*** Opening of ENTRIES PROVIDED ***
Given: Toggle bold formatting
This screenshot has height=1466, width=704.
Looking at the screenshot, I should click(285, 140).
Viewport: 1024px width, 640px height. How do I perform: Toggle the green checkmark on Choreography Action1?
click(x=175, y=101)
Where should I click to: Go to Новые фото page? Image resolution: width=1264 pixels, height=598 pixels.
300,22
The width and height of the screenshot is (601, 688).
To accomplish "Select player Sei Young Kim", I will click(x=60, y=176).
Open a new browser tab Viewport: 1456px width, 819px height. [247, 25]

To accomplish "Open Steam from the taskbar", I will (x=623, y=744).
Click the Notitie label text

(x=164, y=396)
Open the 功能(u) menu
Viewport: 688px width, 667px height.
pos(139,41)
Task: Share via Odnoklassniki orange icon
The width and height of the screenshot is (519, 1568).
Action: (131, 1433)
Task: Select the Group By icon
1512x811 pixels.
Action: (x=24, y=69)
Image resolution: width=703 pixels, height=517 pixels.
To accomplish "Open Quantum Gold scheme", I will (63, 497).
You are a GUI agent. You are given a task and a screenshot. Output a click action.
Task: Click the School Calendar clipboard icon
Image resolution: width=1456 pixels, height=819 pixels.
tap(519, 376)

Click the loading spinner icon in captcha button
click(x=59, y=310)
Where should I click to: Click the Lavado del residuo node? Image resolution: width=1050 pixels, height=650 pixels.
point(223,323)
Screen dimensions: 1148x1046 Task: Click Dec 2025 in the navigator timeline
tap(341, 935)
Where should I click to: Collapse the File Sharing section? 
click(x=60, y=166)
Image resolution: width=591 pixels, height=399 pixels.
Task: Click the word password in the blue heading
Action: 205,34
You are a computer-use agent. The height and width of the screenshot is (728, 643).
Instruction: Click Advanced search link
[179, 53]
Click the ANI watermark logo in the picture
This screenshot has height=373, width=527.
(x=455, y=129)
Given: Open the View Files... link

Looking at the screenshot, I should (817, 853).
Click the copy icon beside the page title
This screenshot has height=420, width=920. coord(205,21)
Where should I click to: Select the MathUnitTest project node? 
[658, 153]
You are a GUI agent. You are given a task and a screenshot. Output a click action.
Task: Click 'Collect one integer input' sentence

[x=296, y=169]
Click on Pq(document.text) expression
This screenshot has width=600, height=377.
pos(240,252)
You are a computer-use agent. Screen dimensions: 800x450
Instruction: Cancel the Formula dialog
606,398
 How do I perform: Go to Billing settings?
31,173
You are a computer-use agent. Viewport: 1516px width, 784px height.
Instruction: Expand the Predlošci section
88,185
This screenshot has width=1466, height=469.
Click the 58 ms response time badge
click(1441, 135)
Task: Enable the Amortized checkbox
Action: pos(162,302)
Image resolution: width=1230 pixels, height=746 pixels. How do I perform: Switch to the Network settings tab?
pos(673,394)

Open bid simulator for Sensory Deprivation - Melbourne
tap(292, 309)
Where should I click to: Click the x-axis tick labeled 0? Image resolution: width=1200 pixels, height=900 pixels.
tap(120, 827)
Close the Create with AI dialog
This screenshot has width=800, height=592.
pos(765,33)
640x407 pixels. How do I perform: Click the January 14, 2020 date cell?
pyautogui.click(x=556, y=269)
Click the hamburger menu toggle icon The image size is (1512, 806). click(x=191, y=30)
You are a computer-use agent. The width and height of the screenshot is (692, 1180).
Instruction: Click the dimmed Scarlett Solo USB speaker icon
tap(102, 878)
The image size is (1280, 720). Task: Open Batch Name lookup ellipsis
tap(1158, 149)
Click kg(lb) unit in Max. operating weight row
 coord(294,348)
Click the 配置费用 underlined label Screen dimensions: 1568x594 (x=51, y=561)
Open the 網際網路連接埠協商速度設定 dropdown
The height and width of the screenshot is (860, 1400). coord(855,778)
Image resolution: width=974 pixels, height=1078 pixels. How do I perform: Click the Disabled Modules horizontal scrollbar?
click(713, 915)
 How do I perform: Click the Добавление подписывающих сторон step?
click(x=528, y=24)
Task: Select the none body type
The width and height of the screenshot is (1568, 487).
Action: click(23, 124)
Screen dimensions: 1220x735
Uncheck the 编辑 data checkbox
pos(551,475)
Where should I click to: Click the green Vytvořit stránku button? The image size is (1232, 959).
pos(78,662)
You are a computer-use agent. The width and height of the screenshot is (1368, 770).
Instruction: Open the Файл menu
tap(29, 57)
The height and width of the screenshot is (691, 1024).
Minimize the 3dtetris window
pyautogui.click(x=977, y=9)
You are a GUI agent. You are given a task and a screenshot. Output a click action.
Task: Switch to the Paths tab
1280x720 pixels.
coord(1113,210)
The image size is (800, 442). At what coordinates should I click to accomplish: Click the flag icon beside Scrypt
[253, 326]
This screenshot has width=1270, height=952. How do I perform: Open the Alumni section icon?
*** Close of ENTRIES PROVIDED ***
TASK PROMPT » Each line from the one containing "Instruction: Click the" through the end of the material must be output exactly, and no other line.

RESPONSE TO THE TASK »
Instruction: Click the dimmed Scarlett Solo USB speaker icon
tap(102, 878)
The image size is (1280, 720). Task: Open Batch Name lookup ellipsis
tap(1158, 149)
Click kg(lb) unit in Max. operating weight row
 coord(294,348)
Click the 配置费用 underlined label Screen dimensions: 1568x594 (x=51, y=561)
Open the 網際網路連接埠協商速度設定 dropdown
The height and width of the screenshot is (860, 1400). coord(855,778)
Image resolution: width=974 pixels, height=1078 pixels. How do I perform: Click the Disabled Modules horizontal scrollbar?
click(713, 915)
 How do I perform: Click the Добавление подписывающих сторон step?
click(x=528, y=24)
Task: Select the none body type
The width and height of the screenshot is (1568, 487).
Action: click(23, 124)
Screen dimensions: 1220x735
Uncheck the 编辑 data checkbox
pos(551,475)
Where should I click to: Click the green Vytvořit stránku button? The image size is (1232, 959).
pos(78,662)
You are a computer-use agent. The width and height of the screenshot is (1368, 770).
Instruction: Open the Файл menu
tap(29, 57)
The height and width of the screenshot is (691, 1024).
Minimize the 3dtetris window
pyautogui.click(x=977, y=9)
You are a GUI agent. You are given a task and a screenshot. Output a click action.
Task: Switch to the Paths tab
1280x720 pixels.
coord(1113,210)
The image size is (800, 442). At what coordinates should I click to accomplish: Click the flag icon beside Scrypt
[253, 326]
This screenshot has width=1270, height=952. How do I perform: Open the Alumni section icon?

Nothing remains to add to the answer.